§ **REQUISITOS DAS TAREFAS**:
a - Copie do texto sobre o caso Peng Shuai tudo o que vai de "Por conta do" até "New York Times.".
b - Dê continuidade ao texto sobre o caso Peng Shuai a partir do ponto em que ele termina.
++++ TEXTO DO DOCUMENTO
Por conta do caso Peng Shuai, a Associação Feminina de Tênis não realizará mais eventos na China. Depois de uma série de alertas, o presidente da organização, Steve Simon, anunciou a suspensão de todos os eventos na China. Simon escreveu na quarta-feira (1o) que estava preocupado com a segurança de atletas se realizassem eventos no país. Desde que a tenista publicou em sua conta uma denúncia de abuso sexual envolvendo um integrante do alto quadro do PCCh, temos trazido este tema aqui, inclusive em uma edição de nosso cafezinho. Se você quiser se aprofundar na temática, recomendamos este texto da The Atlantic, sobre as variáveis incluídas no caso Peng Shuai. Além disso, vale a leitura deste artigo opinativo de Leta Hong Fincher para o The New York Times.
++++++++
++++ DADOS FORNECIDOS
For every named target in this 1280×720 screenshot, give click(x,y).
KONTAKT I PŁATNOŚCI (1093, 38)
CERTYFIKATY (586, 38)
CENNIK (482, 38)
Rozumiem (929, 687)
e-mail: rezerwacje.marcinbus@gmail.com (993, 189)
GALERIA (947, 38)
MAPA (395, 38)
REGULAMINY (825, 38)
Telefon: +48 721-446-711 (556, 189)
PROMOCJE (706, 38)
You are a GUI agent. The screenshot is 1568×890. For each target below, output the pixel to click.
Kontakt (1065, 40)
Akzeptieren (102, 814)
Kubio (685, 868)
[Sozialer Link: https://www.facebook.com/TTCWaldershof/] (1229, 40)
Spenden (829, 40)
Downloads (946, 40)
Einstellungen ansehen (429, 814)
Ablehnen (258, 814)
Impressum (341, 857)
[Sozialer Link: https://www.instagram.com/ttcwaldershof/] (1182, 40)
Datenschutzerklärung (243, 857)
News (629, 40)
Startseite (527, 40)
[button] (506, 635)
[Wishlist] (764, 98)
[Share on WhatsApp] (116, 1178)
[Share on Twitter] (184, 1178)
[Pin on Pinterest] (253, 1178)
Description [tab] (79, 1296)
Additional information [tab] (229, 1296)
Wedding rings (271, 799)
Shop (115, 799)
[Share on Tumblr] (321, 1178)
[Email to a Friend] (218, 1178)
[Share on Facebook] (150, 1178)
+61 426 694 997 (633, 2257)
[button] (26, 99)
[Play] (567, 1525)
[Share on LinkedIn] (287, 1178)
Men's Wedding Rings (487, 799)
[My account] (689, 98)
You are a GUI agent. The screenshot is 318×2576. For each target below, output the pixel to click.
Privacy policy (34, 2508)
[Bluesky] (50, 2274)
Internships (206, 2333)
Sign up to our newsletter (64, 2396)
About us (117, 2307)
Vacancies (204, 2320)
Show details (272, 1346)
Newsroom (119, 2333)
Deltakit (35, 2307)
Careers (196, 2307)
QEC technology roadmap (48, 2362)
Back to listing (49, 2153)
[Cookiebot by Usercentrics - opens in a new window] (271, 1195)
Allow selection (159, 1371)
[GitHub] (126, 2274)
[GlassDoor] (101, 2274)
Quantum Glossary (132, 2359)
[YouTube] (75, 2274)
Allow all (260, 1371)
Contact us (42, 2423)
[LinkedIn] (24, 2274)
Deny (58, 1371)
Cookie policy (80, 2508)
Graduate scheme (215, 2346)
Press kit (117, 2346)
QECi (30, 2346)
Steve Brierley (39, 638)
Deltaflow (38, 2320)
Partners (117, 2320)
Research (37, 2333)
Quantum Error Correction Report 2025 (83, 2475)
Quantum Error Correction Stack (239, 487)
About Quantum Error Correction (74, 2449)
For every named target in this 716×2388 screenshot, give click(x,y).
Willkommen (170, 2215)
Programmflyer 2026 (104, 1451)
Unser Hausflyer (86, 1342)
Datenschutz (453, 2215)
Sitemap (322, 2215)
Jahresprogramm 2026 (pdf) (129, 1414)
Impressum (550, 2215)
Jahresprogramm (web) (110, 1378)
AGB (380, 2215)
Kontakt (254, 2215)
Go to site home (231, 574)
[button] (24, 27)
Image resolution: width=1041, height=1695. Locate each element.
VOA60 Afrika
++++++++
§ **RESULTADOS DO EXERCÍCIO**:
a -
Por conta do caso Peng Shuai, a Associação Feminina de Tênis não realizará mais eventos na China. Depois de uma série de alertas, o presidente da organização, Steve Simon, anunciou a suspensão de todos os eventos na China. Simon escreveu na quarta-feira (1o) que estava preocupado com a segurança de atletas se realizassem eventos no país. Desde que a tenista publicou em sua conta uma denúncia de abuso sexual envolvendo um integrante do alto quadro do PCCh, temos trazido este tema aqui, inclusive em uma edição de nosso cafezinho. Se você quiser se aprofundar na temática, recomendamos este texto da The Atlantic, sobre as variáveis incluídas no caso Peng Shuai. Além disso, vale a leitura deste artigo opinativo de Leta Hong Fincher para o The New York Times.

b -
Nem pichação, nem graffiti. A arte de rua na China não é tão disseminada quanto por aqui no Brasil e as explicações para isso são várias, incluindo um sem número de câmeras de vigilância eletrônica. A The Economist fez um breve panorama da cena do graffiti na China e conta que esse tipo de expressão artística vem crescendo bastante no país, sobretudo com apoio de governos locais a artistas grafiteiros. A matéria também recomenda (e nós endossamos) checar a conta chinesegraffitihub no Instagram, com inúmeros exemplos de graffiti chinês.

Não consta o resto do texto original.